Ensure all nodes are in the Ready state. If a node is NotReady, check logs and system resources.

  1. Check container and service status.

For Docker Swarm

  • Check the running services by running the following command.
docker service ls
  • If needed, restart a service with the following command.
docker service update --force <service_name>

For Kubernetes

  • Run the following command to list all pods across all namespaces.
kubectl get pods -A
  • In case you need to check a specific pod's details, run the following.
kubectl describe pod <pod_name>
  1. Check container logs.

For Docker Swarm

  • The logs for a specific container are checked with the following command.
docker logs <container_id>

For Kubernetes

  • You can check the logs for a pod with the command below.
kubectl logs <pod_name>

Then, you will need to follow live logs, using the command below.

kubectl logs -f <pod_name>
  1. Check network connectivity
  • Verify connectivity between nodes with the command below.
ping <node_ip>
  • Check service reachability as follows.
curl http://<service_ip>:<port>
  1. Check system resources.
  • Monitor system usage using the commands below.
top # Check CPU and Memory
df -h # Check disk space
free -m # Check available memory
  1. Check event logs.
  • in Docker Swarm, run the following.
docker events
  • in Kubernetes, use the following commands.
kubectl get events -A
  1. Restart services or nodes (if needed).
  • Restart a failing container with...
docker restart <container_id>
  • Restart a Kubernetes pod with ...
kubectl delete pod <pod_name>
  • Restart a node with the following command. This step is the last resort.
systemctl restart docker
  1. You can continue to debug further using shell access.
  • Access a container for debugging by running the following commands.
docker exec -it <container_id> /bin/sh // for Docker Swarm
kubectl exec -it <pod_name> -- /bin/sh // For Kubernetes
  1. Verify Image Versions and Configurations.
  • For Docker, check the running image version.
docker inspect <container_id>
  • Check environment variables inside a container.
env
  • For Kubernetes, check deployment configurations.
kubectl get deployment <deployment_name> -o yaml
  1. Check storage and volume issues.
  • List Docker volumes with the following commands.
docker volume ls
docker volume inspect <volume-name>
  • Check persistent volume claims in Kubernetes by running the following commands.
kubectl get pvc -A
Note: If the problem persists, consider checking external logs (e.g., system logs or application logs) and reviewing any recent updates or changes that may have impacted the cluster.

Using the tail command to capture relevant logs

When troubleshooting or preparing for performance testing, you might not need to capture full application log files. Log files can grow very large, making them difficult to share and time-consuming to review.

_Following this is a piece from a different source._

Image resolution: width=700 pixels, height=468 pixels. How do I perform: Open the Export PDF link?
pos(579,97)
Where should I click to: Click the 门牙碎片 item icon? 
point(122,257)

In these cases, the Linux tail command is an efficient way to extract only the most relevant portions of a log.

The tail command displays the end of a file, which is usually where the most recent activity is recorded. By default, it shows the last 10 lines:

tail application.log

You can customize the number of lines with the -n option, as follows.

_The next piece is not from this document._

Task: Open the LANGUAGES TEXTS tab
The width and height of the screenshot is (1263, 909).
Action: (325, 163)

tail -n 100 application.log

This command fetches the last 100 lines, which is often enough to capture the error or performance event in question.

In case log is required for real-time monitoring, you can use tail -f option. It continuously streams new log entries as they are written.

tail -f application.log

Docker application

In Docker, you don’t usually use tail directly on the log file inside a container (since containers often write logs to stdout and stderr instead of local files). Instead, you use docker logs, which has the same behavior like tail.

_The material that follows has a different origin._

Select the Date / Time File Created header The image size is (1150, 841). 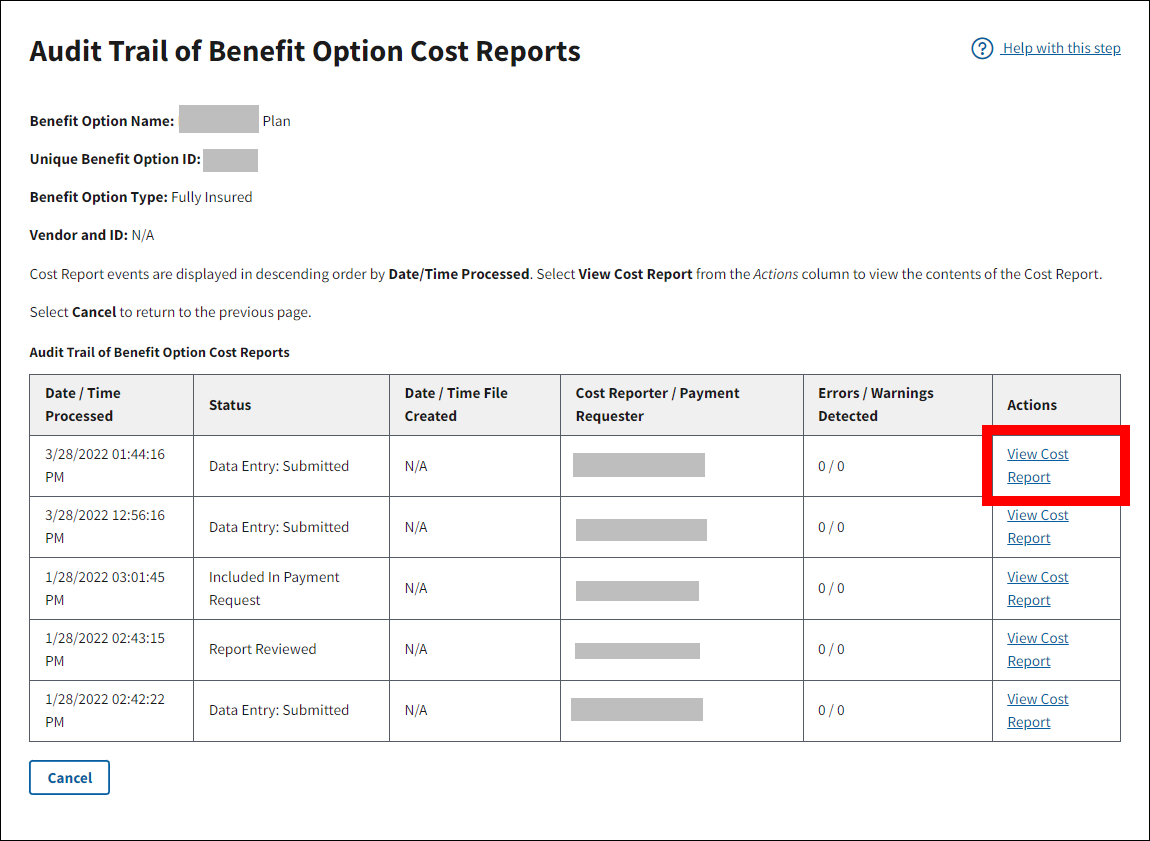pyautogui.click(x=456, y=404)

The common way to show the last N lines of logs in Docker environment is as follows.

docker logs --tail 100 <container_name_or_id>

This is the same as tail -n 100 file.log, but for container logs.

Here, in the event you are asked to share the relevant snippet of logs, using tail helps avoid the need to transfer very large files. This reduces delays and keeps the focus on the specific performance issue being analyzed.